One of the first things that you will notice when reading this book is that it is comprehensive. Early on, we hear from Sarah Palin’s parents who talk about their daughter as a child and teen. The authors chart Palin’s rise from local mayor to governor to vice presidential candidate mostly through talking to people who were aides to or worked for her. Conroy and Walshe conducted 190 interviews for the book.
They capture not only the changes in Palin’s politics, but also her personality. Sarah Palin went from being a politician whose calling card was compromise to someone who maintains hard line conservative positions. Personality wise, she went from being the governor who would just pop by legislator’s offices to say hi, to being antagonistic and guarded when she got back to Alaska.
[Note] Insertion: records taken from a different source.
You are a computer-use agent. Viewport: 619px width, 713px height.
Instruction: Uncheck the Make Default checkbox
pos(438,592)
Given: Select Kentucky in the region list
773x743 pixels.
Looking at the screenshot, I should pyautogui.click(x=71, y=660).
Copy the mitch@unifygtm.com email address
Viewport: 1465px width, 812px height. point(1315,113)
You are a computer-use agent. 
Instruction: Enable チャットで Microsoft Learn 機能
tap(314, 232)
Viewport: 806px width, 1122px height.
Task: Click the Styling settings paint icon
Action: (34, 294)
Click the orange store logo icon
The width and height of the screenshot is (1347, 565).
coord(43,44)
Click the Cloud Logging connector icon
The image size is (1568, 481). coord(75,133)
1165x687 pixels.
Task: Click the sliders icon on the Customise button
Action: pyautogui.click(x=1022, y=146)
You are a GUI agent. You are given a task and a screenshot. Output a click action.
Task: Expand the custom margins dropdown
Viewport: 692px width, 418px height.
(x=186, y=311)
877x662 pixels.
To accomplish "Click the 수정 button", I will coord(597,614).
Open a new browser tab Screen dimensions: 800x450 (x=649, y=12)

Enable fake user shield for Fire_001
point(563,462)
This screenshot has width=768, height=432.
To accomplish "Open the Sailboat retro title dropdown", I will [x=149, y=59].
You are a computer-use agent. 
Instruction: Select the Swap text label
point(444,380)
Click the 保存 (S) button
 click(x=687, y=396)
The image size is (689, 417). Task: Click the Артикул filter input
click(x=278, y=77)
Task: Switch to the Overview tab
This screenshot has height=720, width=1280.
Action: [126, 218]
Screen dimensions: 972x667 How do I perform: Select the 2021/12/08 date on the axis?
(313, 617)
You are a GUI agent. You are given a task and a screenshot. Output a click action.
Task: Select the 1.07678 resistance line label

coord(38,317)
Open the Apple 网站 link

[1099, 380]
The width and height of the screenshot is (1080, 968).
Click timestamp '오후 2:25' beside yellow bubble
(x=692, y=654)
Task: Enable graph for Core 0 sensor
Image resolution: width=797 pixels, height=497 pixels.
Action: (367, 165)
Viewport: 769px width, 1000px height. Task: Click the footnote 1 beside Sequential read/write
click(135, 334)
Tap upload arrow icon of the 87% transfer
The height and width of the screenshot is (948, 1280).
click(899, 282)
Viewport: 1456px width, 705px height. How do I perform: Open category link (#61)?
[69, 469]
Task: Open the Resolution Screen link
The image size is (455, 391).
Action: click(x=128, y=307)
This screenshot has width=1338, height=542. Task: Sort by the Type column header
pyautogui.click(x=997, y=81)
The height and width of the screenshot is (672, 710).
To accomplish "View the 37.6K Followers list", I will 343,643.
Palin’s good and bad points get lots of coverage in this book. She can be kind, generous, and thoughtful. She can also be petty, vindictive, and cold, especially when it comes to firing staff. Palin also seems to lose sight of the big picture as she gets herself bogged down by constantly trying to either enhance or protect her image.
One of the most interesting elements of this book is that it doesn’t take sides in feud between the Palin and McCain camps. It does go into detail to explain how fragmented and dysfunctional the McCain campaign was, and how the addition of Palin to the ticket is was both a lifeline and an anchor for McCain’s electoral prospects.
The reader is bound to learn things that they didn’t know. For instance, Sarah Palin was so uncomfortable with cost of the designer clothes that the McCain campaign bought for her that staffers had to take the price tags off of items before she tried them on. Some of the stories about Palin, like the clothes, turn out to be wrong, while others, such as her thin skin and obsession with anonymous bloggers are accurate.
Nothing is left out. The book covers everything from her rise to her resignation and subsequent Twittering and Facebooking. Writing an objective book about a person as polarizing as Palin does come with the risk that the book may turn off both Palin supporters and critics, but Conroy and Walshe provide so much insight and information that the finished product ends up having something for everyone. If you are looking for a Palin book that offers a neutral portrait of her, than this is the read for you.
Palin supporters will love certain parts of the book and loathe others, while her critics will find plenty of ammo in it to boost their claims that Palin is not ready for the big stage in American politics. In an age where everyone has an agenda, it is refreshing to read a book that is not pushing one.